I was literally surrounded by green, but neither of the crisp folding persuasion, nor the sticky kind that makes you laugh at crap films and walk to the garage at two in the morning to buy a twix. No it was the rather more prosaic form of green that sheep/cows eat, though there was lots of it, and it was probably partly to thank for the lovely fresh air that I got to imbibe for the duration of my stay; it's been a veritable tonic.
So I've done bugger all really, save walk aound, check emails, chill and read books (Truecrime by Jake Arnott, great, and Devil in a Blue Dress by Walter Mosely, almost finished). I also recovered a few bits and pieces that were languishing in my mum and dads' garage, thou not a great deal really – my Orb 'live 93' poster being one of them, along with a Henri Lloyd jacket that had a busted zip the last time I saw it (from my 26th birthday when I ended up getting bitten by a drunken Isrish man, don't ask).
And now here I am, back in babylon, staring down the barrel of another bank holiday weekend, and more immediately, a house meeting tonight. Can't wait. Got to don my 'Victor Mature' hat to talk reasonably about cleaning rotas and the house cleaning kitty.

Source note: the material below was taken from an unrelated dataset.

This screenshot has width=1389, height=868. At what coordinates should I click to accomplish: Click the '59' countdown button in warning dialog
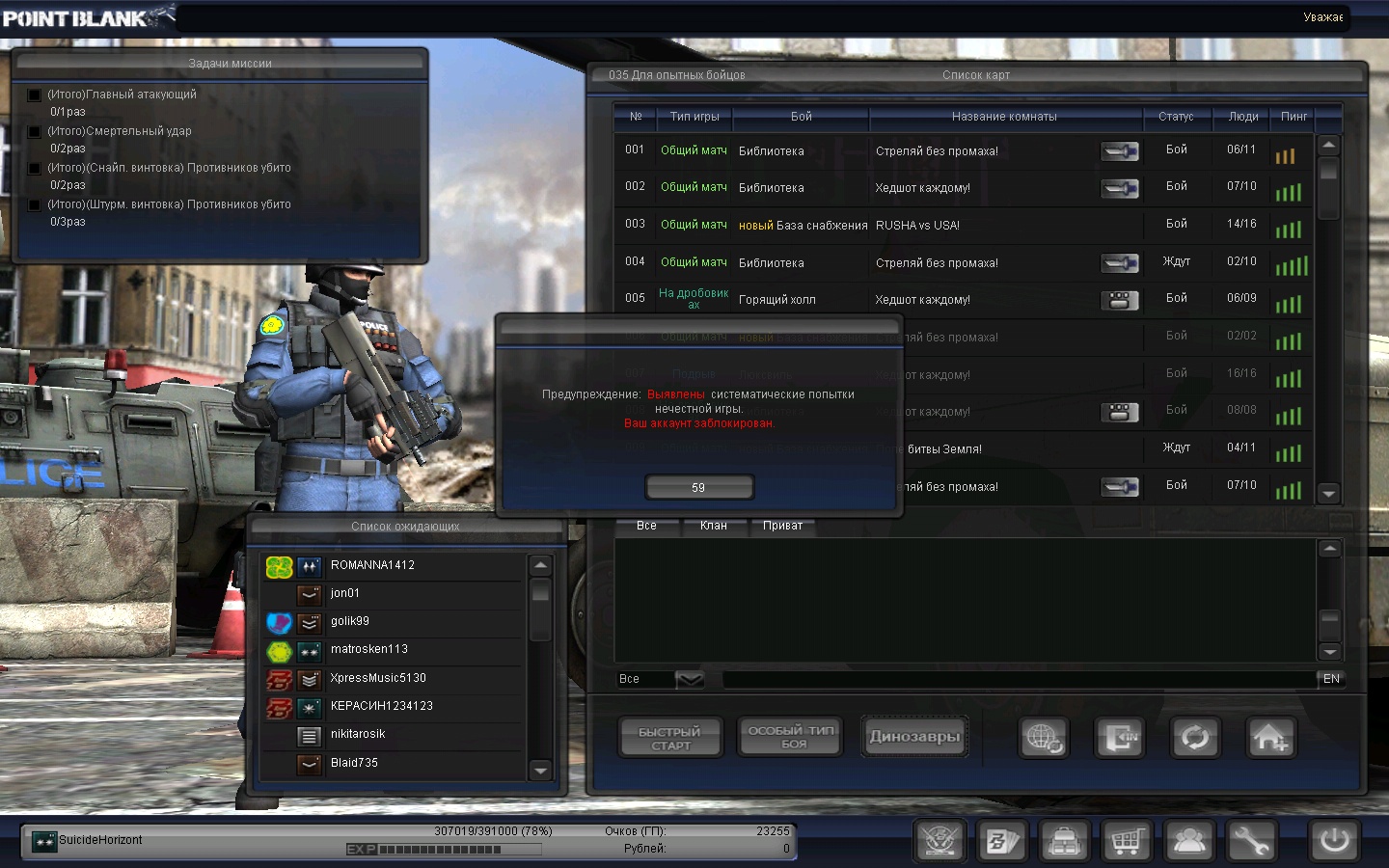point(698,487)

Then I might go to the pub afterwards to moan about it to someone else.
I saw Gail Porter in Marks and Spencer in Soho today.
Other celebs I've seen whilst in London include the guy who plays Martin Fowler in Eastenders outside the cafe across the road from the John Snow pub (I overheard him say something like "I dunno, I don't even know the geezer" as I strolled past, ears burning) the guy with the really flat profile/wonky nose who was in Holby City and that Smirnoff Ice ad where he's got off with his mate's mum at a party – he in a pub in Clapham junction, and Brian Dowling, who I saw strolling along just north of Oxford Street clutching a Louis Vuitton bag.
Pretty good eh?
I'm off to Wales tomorrow, where the only celebrities I'm likely to meet will probably be prize winning livestock.
Two police support officers removing sheathes of those postcard sized chatline cards from a phonebox on the Charing Cross road.
Went to the Blues Bar on kingly street last night, and drank lager in the presence of Gridrunner and man like Zeon Cosini. Saw a guy there amidst the crowd that lived, or still lives in all probability, in Muswell Hill with a girl I saw last year. Couldn't remember his name though, so there really didn't seem much point in saying anything to him.
Then went to The Coffee House round the corner, which is, according to a clipping above the bar 'the pub where regulars go to be insulted'. They don't dissapoint either, and the guy behind the bar kept yelling "lightweight!" at me because I was trailing Ade in beer consumption. Also, last year when I was having about three pints on my luch break before nearly missing a flight to Corfu, the wizzened old guy kept whistling the Scooby Doo theme at me (I had long hair and a beard – I think he was implying I looked like shaggy).
Then went home and ate noodles and internetted.
Things I can see from my desk:
A photo of a a fat, gormless looking grey cat staring at me from the divider between the desks. I think it belongs to Carole who usually sits here (insofar as cats belong to anyone).
A stapler with 'Kate' written on it in black marker on Carole's desk.
Um, my hands?
That's not it obviously, but those are the things that stand out right now.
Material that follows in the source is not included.